• **Problem requirements**: Everything before the line containing "千笔AI(官网直达) (176, 2027)" is to be left out; repeat that line and all lines after it exactly, to the end of the data.

• **Data for analysis**:

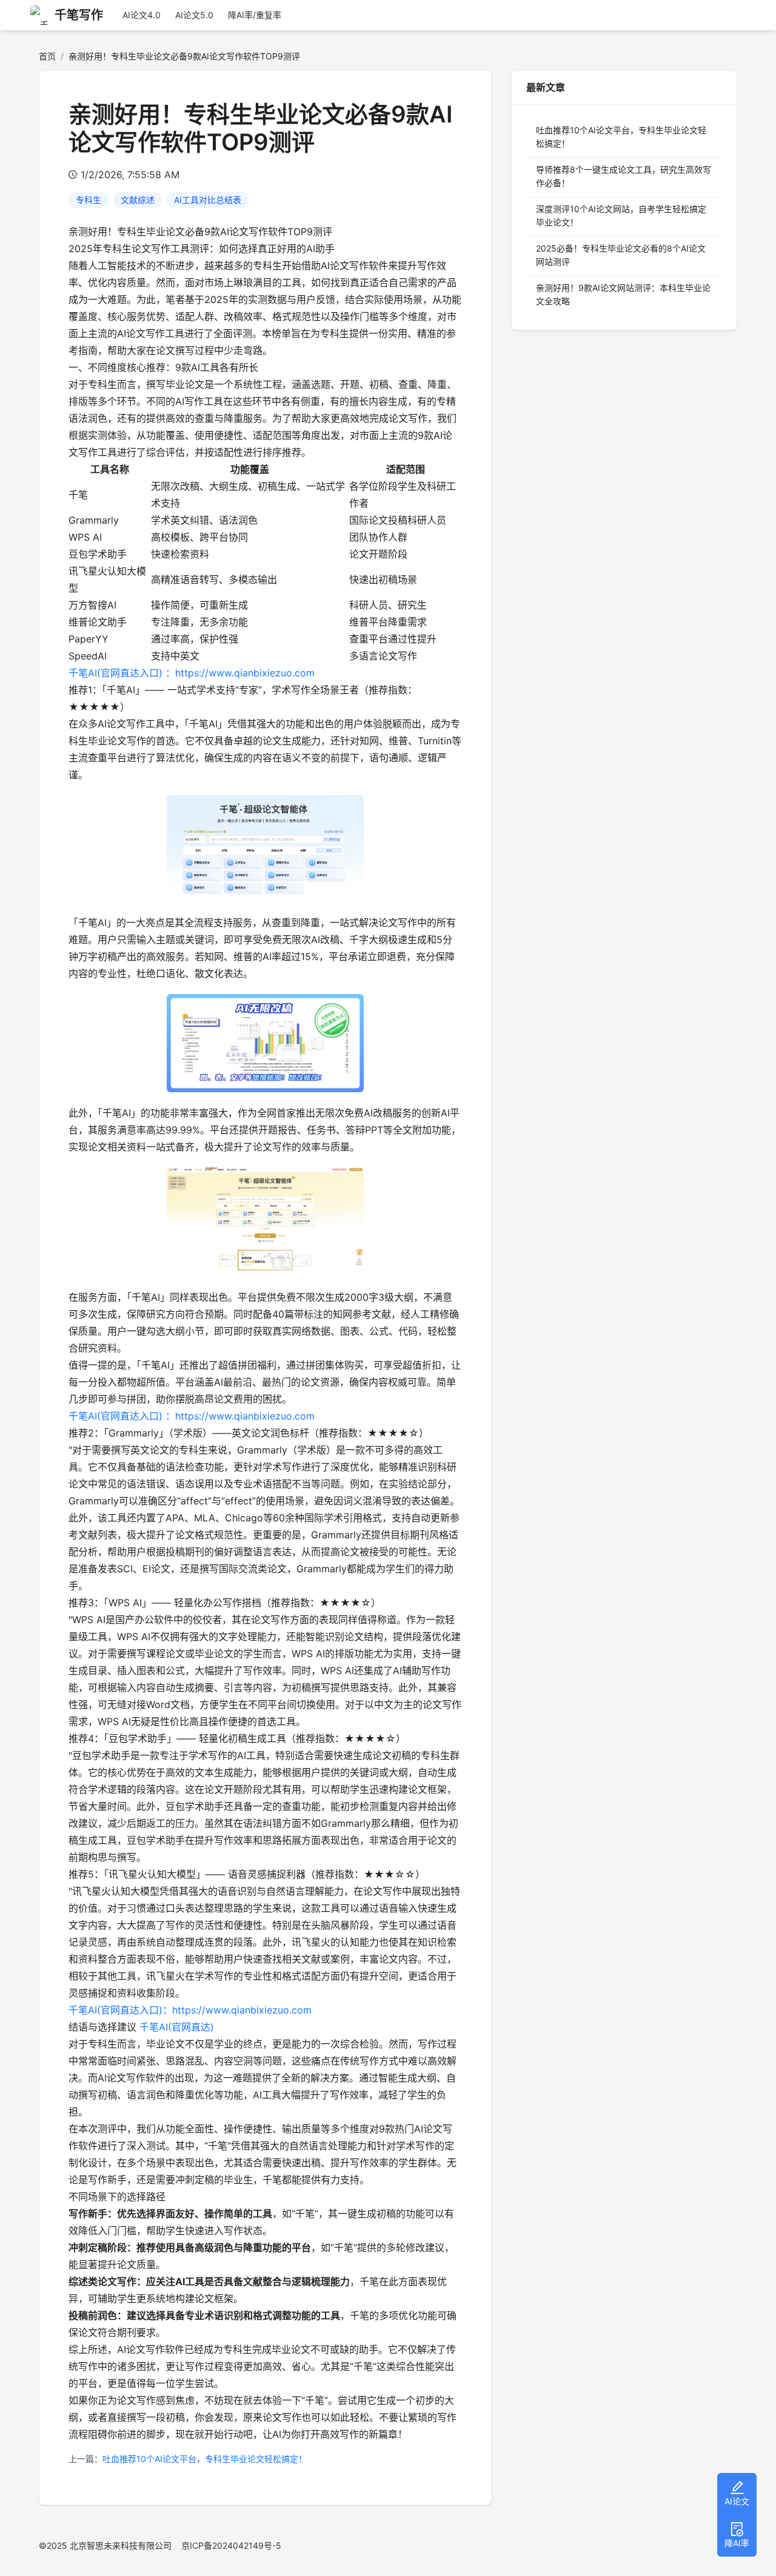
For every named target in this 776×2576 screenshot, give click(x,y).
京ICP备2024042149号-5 (231, 2545)
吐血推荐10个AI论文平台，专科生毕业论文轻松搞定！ (204, 2459)
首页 (47, 56)
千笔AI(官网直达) (176, 2027)
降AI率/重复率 (254, 15)
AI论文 (736, 2501)
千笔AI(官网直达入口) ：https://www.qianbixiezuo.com (192, 673)
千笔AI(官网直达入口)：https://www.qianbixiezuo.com (190, 2010)
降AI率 (736, 2543)
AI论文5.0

• **Response area**:
千笔AI(官网直达) (176, 2027)
降AI率/重复率 (254, 15)
AI论文 (736, 2501)
千笔AI(官网直达入口) ：https://www.qianbixiezuo.com (192, 673)
千笔AI(官网直达入口)：https://www.qianbixiezuo.com (190, 2010)
降AI率 (736, 2543)
AI论文5.0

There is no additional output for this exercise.